Bleibt die Frage, was die Freundinnen der jungen Michelle Schumann von deren neuem Freund halten? Bringt sie ihn jetzt mit zum Karaoke-Abend oder wenn mal wieder eine Nacht durchgetanzt wird? Oder gibt sie sich diesen altersgemäßen Freizeitvergnügungen nicht mehr hin? Ganz zu schweigen was die Eltern denken, die wahrscheinlich 15 Jahre jünger sind als der neue Partner ihrer Tochter. "Müntes" Töchter immerhin sind nur gut zehn Jahre älter als dessen neue Freundin. Das könnte gerade noch passen.

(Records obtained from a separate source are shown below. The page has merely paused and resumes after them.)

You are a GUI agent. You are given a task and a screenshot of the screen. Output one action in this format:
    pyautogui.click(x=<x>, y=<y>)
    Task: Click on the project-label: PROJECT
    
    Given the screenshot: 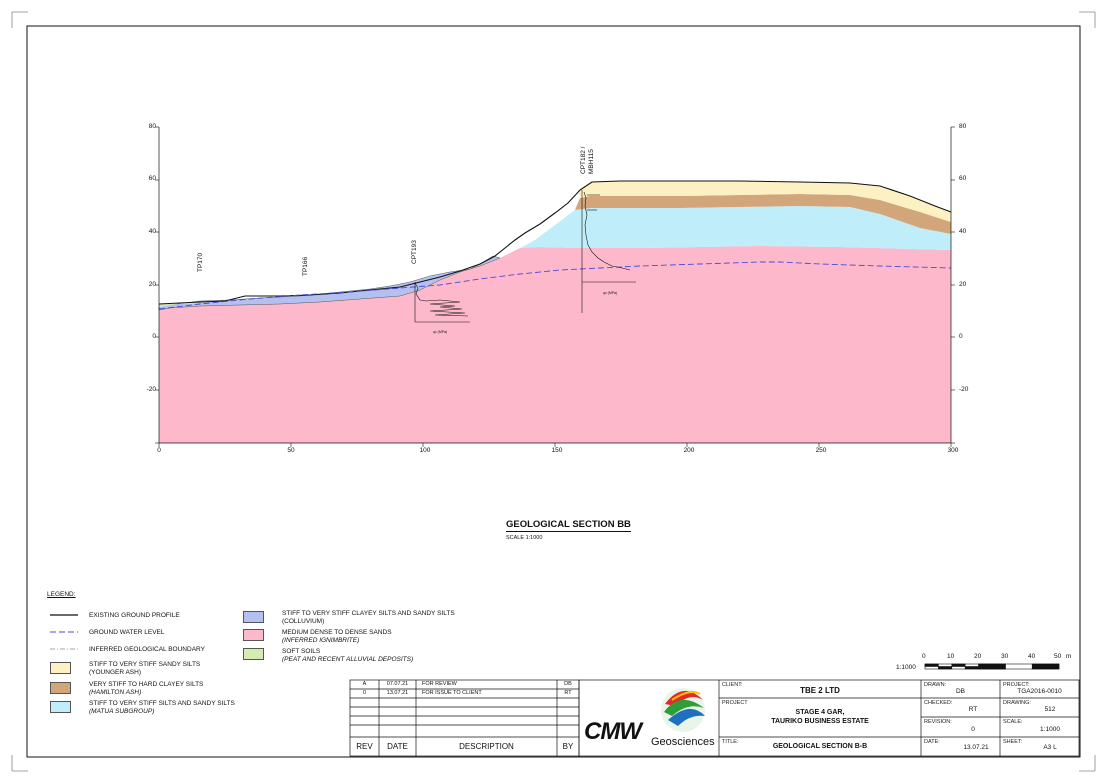 What is the action you would take?
    pyautogui.click(x=735, y=703)
    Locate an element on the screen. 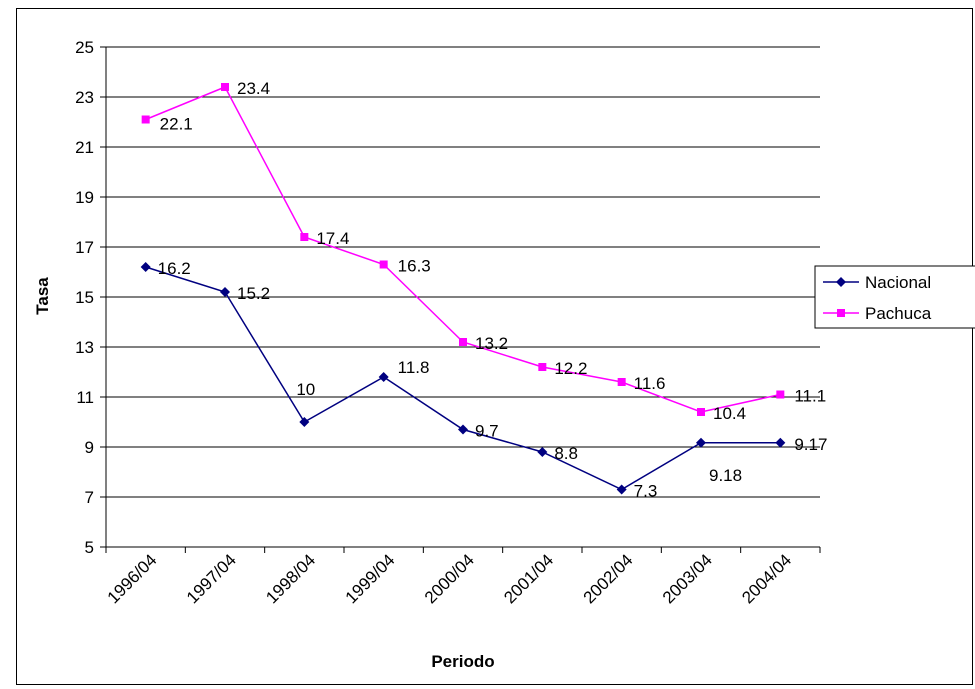 Image resolution: width=975 pixels, height=689 pixels. data-label: 15.2 is located at coordinates (254, 294).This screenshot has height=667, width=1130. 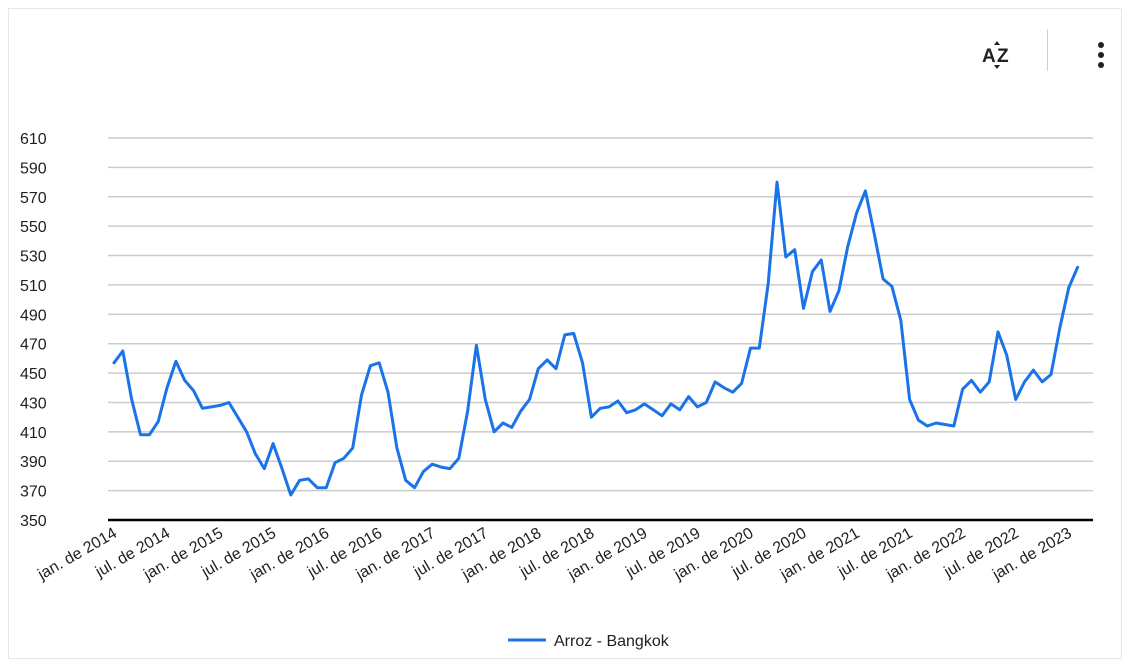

Franz Müntefering war bisher ein Politiker, dem man Anerkennung zollte. Nicht nur, dass er von seinem Amt als Arbeitsminister zurücktrat, um seine krebskranke Frau bis zu deren Tod 2008 zu pflegen. Auch seine Art zu kommunizieren, in kurzen, stakkatohaften Sätzen, die auf ein Verb verzichten, ist reif für den Duden: "Müntesprech" heißt das Ganze und lautet dann, "Wachstum vorbei, heute Krise" oder so, wie Ex-Kanzler Gerhard Schröder (65) Franz Müntefering verabschiedete: "Arbeit gut, Hilfe groß, Mensch klasse."

Natürlich könnte "Münte" seine neue Liebesgeschichte jetzt knackig kommentieren: "Frau jung, ich glücklich", aber eigentlich möchte man es so genau dann auch gar nicht wissen.

Armgard Seegers ist Kultur-Redakteurin beim Hamburger Abendblatt.